The walk was exhilarating. The air was fresher than any she had ever breathed, pine-scented, with a ghost of vanilla from the gorse scattered here and there amongst the grey rocks and flowering in big yellow clouds as far as her eye could see.

‘Well this beats walking up and down Warwick high street or round the Royal Priors, hands down,’ she told the blue sky.

After a while she left the road, following the arrow painted onto a roadside rock that saidWester Ross National Scenic Area. No fires.

She was wandering along a narrow path between the heathers when she heard a scurrying sound behind her. She’d read about adders, Scotland’s only poisonous snakes and how they basked in the sun, shedding their skins in the summertime. She froze to the spot, casting a wary eye around her trainers, looking for moving caramel and chocolate scales like the ones she’d seen on the information board way back at the beginning of her walk.

Nothing seemed to be slithering nearby so she walked on, placing her feet a little more gingerly than before and wishing she’d worn long trousers and not her black sundress and the baggy beige cardigan with the big pockets that Rich always said looked like knitted oatmeal but which she loved anyway. She had nothing on her face but sun lotion, and it had made her face shiny and her sunglasses slide down her nose.

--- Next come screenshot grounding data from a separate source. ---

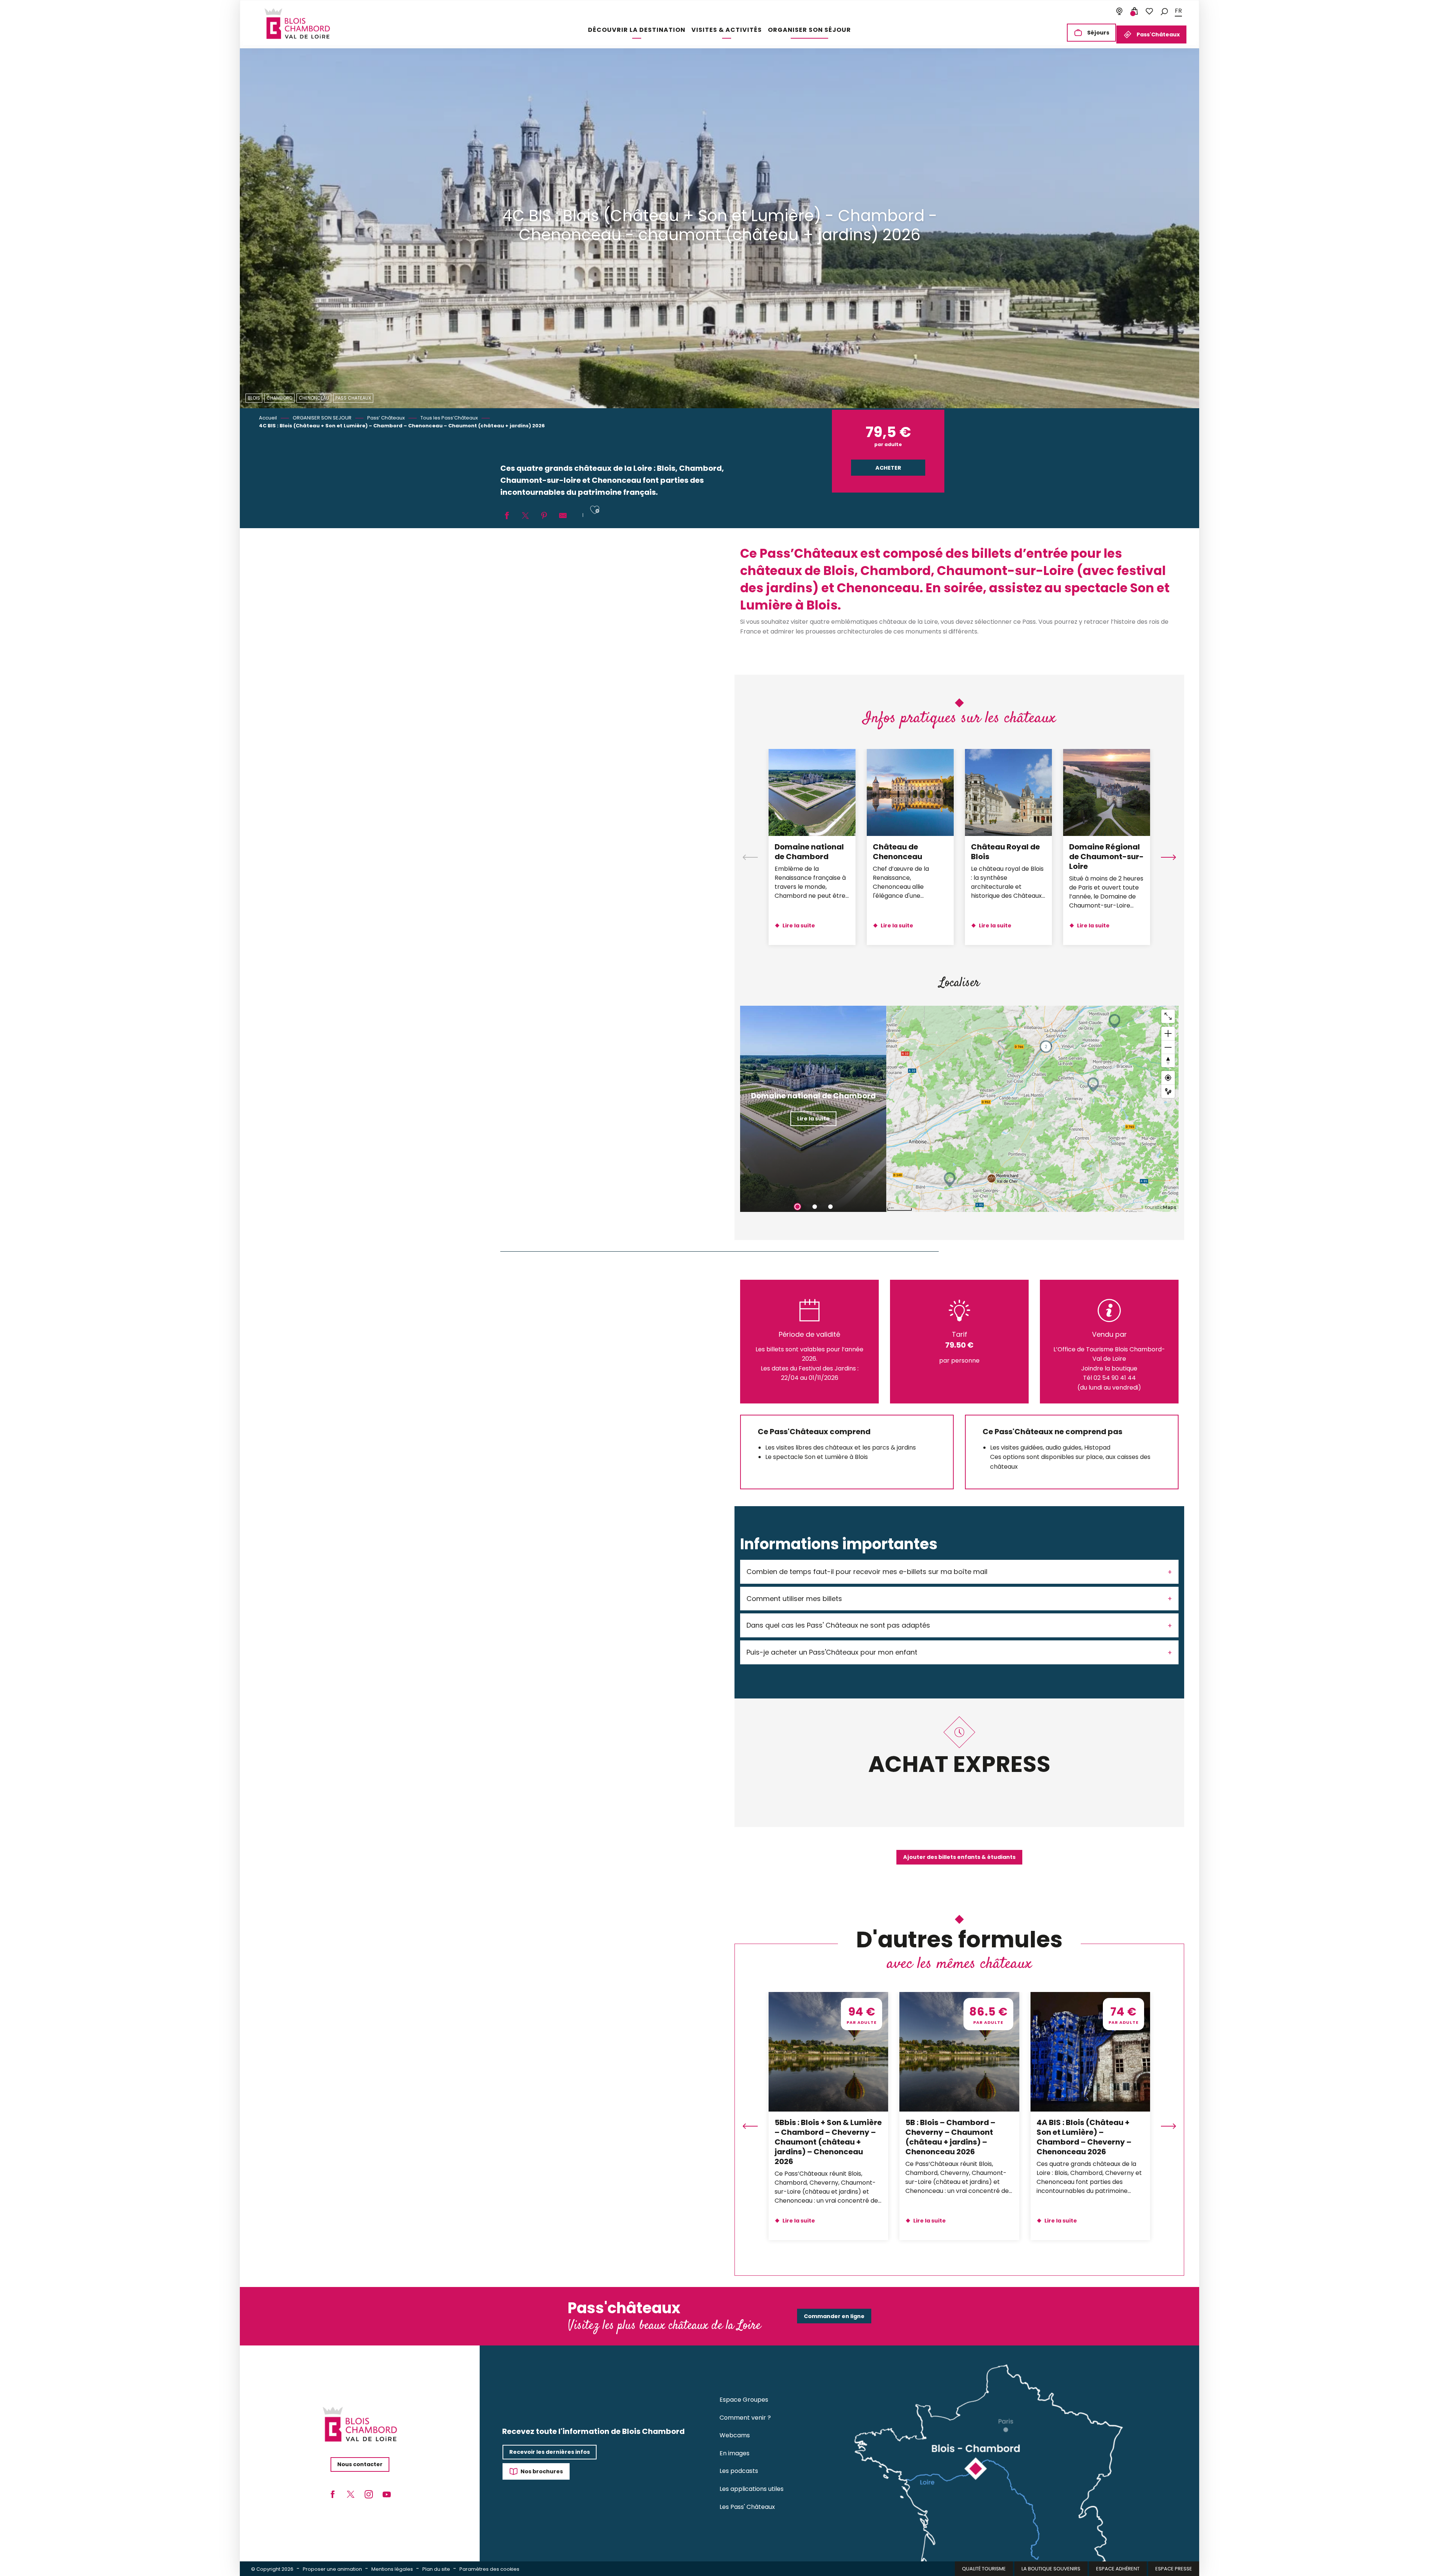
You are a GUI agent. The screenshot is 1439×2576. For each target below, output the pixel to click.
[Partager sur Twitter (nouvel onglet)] (525, 516)
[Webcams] (1119, 11)
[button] (1164, 11)
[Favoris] (1149, 11)
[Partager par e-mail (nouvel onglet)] (562, 516)
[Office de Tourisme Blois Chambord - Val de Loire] (297, 23)
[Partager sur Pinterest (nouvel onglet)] (544, 516)
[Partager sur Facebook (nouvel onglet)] (506, 516)
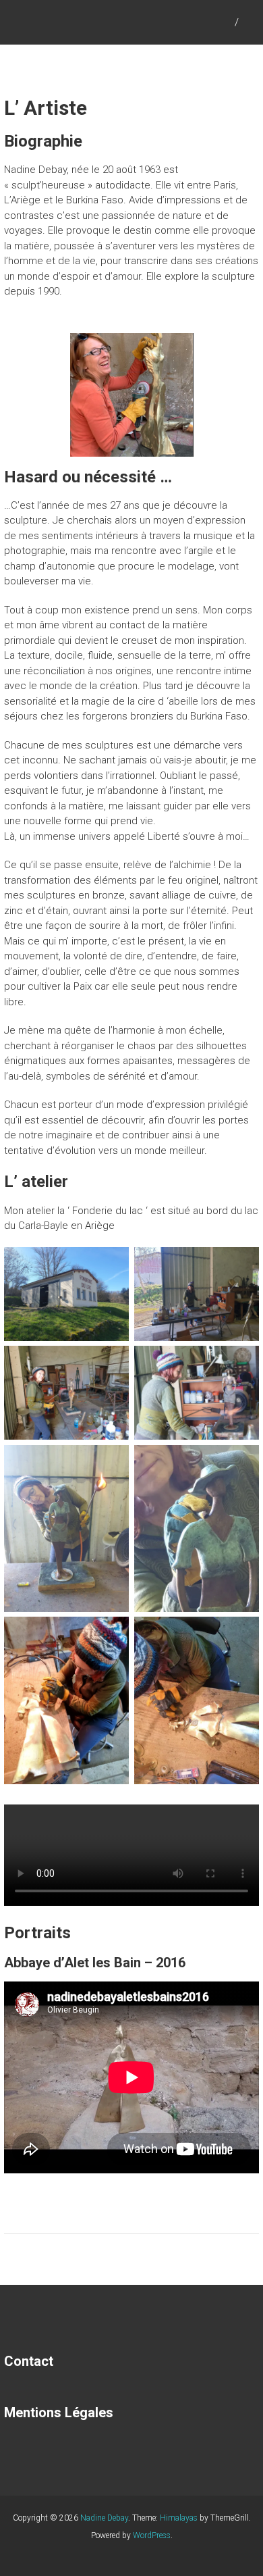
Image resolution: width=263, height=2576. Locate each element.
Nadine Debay (104, 2518)
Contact (28, 2361)
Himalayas (179, 2518)
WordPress (152, 2535)
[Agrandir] (176, 350)
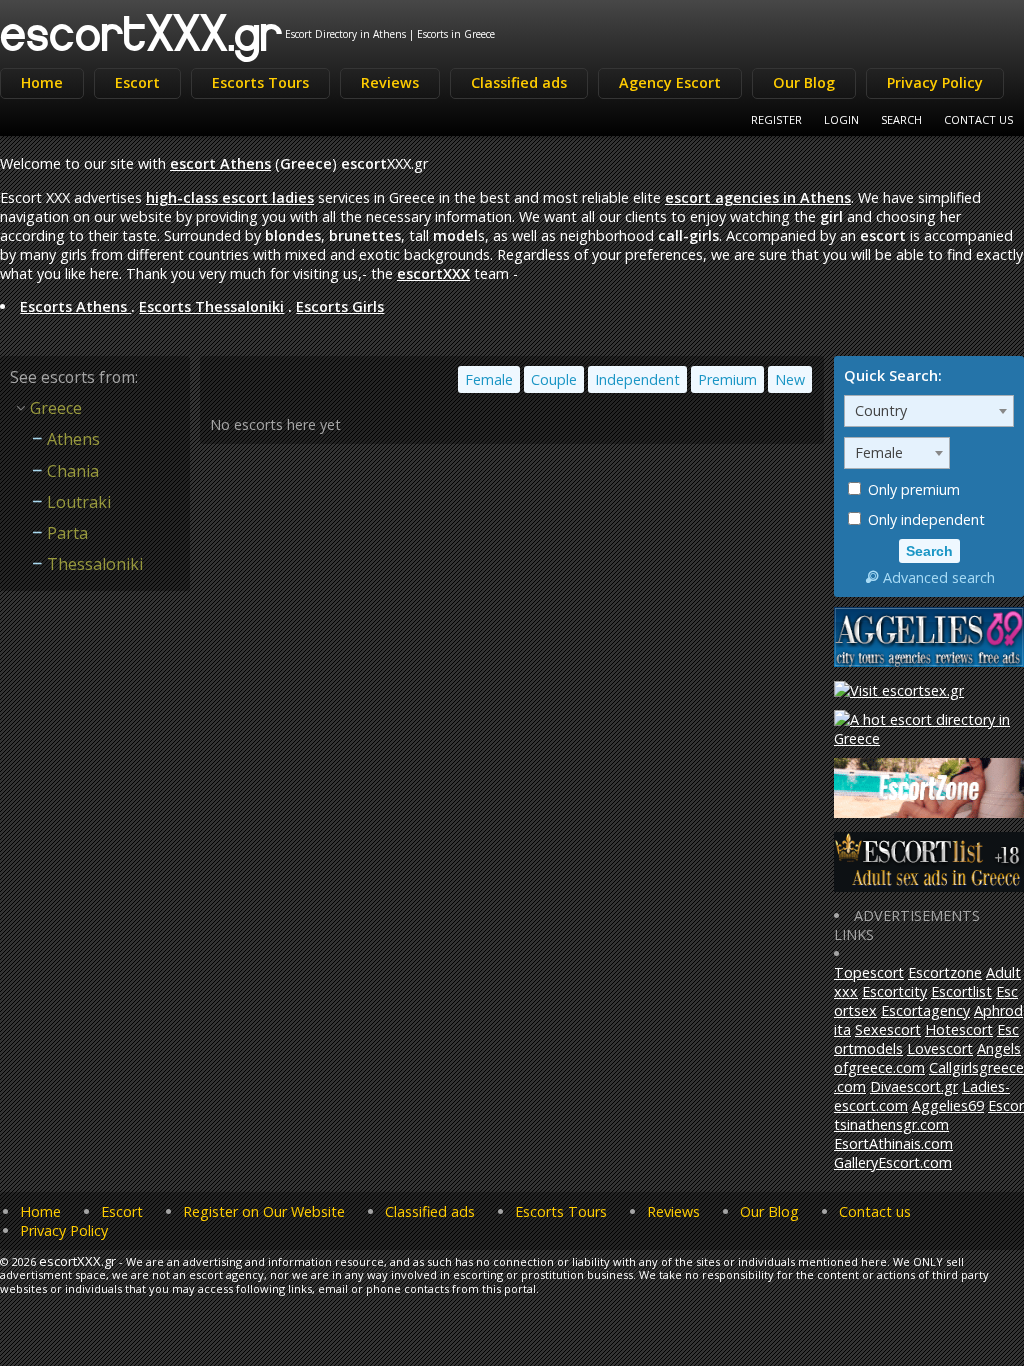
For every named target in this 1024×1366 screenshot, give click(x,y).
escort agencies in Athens (758, 197)
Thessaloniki (95, 564)
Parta (67, 533)
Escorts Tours (260, 82)
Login (841, 119)
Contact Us (978, 119)
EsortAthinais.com (893, 1143)
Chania (73, 471)
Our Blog (804, 82)
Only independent (924, 519)
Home (42, 82)
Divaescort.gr (914, 1086)
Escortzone (945, 972)
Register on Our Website (264, 1211)
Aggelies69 (948, 1105)
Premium (727, 379)
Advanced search (939, 577)
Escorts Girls (340, 306)
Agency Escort (670, 82)
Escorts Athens (75, 306)
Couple (554, 379)
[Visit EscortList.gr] (929, 886)
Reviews (390, 82)
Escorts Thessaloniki (211, 306)
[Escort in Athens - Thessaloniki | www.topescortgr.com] (929, 738)
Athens (73, 439)
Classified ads (519, 82)
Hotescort (959, 1029)
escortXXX (433, 273)
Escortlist (961, 991)
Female (489, 379)
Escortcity (894, 991)
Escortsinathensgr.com (929, 1115)
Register (776, 119)
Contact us (875, 1211)
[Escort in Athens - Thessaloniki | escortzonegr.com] (929, 812)
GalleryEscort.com (893, 1162)
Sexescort (888, 1029)
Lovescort (940, 1048)
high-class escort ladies (230, 197)
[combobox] (929, 411)
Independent (637, 379)
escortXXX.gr (142, 31)
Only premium (912, 489)
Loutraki (79, 502)
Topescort (869, 972)
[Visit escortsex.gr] (899, 690)
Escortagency (925, 1010)
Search (901, 119)
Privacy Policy (935, 82)
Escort (137, 82)
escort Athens (220, 163)
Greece (56, 408)
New (790, 379)
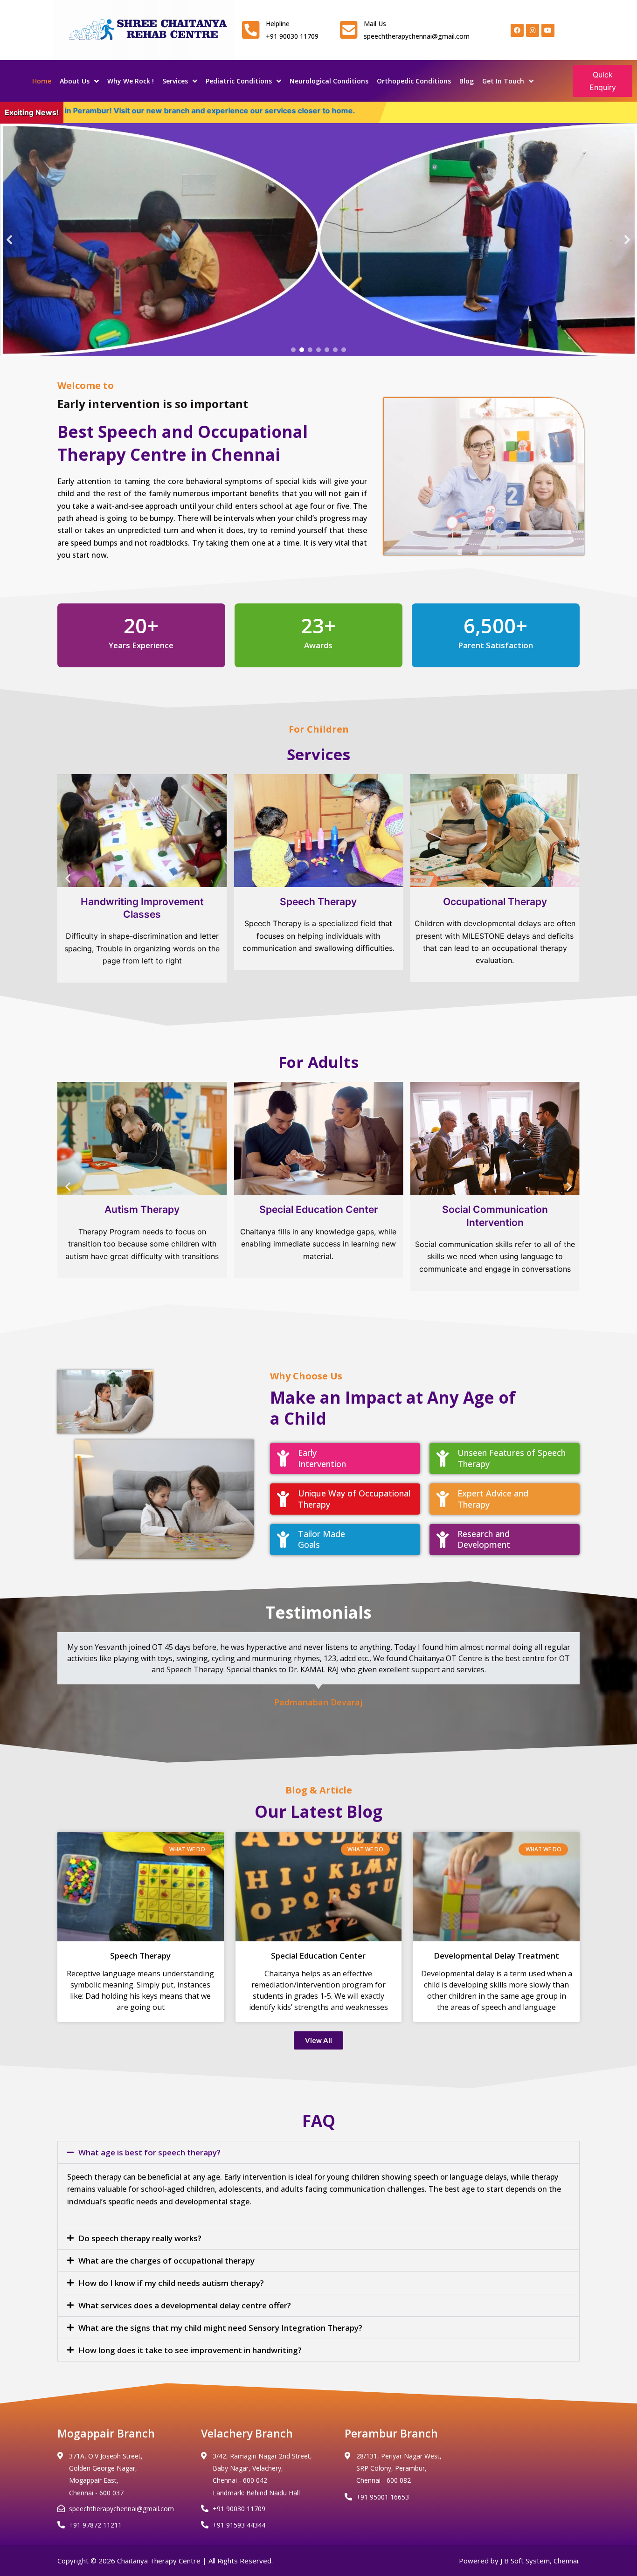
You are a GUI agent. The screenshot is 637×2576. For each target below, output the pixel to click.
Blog (466, 80)
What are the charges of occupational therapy (166, 2260)
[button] (9, 239)
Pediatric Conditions (239, 80)
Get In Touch (503, 80)
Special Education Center (318, 1955)
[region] (318, 239)
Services (175, 80)
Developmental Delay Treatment (496, 1955)
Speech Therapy (140, 1955)
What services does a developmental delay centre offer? (184, 2305)
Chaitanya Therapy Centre (159, 2560)
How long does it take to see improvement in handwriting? (190, 2350)
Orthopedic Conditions (414, 80)
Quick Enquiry (602, 80)
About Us (75, 80)
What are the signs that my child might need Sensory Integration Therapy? (220, 2327)
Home (41, 80)
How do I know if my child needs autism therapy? (171, 2283)
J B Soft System (525, 2560)
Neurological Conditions (329, 80)
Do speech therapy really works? (139, 2238)
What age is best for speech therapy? (149, 2152)
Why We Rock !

Maybe Atholl had thought she’d looked odd this morning too, given that she had completed her outfit with her white trainers. She really hadn’t done her most coordinated packing for her Highland dash, there simply hadn’t been time.

But he hadn’t looked at her like he thought she looked scruffy. In fact, when she thought back to when she came down into the reception this morning, she wondered if she’d seen a little flash of wanting in Atholl’s eyes. Had she imagined it?

She looked down at the bag in her hand and the picnic he had packed for her. Something inside smelled wonderful, like freshly baked bread. Why was Atholl so nice to her? She reached inside one of the paper bags and found two rosy apples and as she polished one against her cardigan sleeve, she felt something that made her blood run cold, something wet and warm nudging her ankle.

Her scream sent a flock of tiny birds scattering from the heathers as she spun round, the white heat of panic making her momentarily dizzy. Could she take on an adder all by herself? Or was it a wild cat, or a boar, or a Lion Rampant?

‘Oh it’s you.’

Echo promptly sat on his bottom and wagged his tail wildly.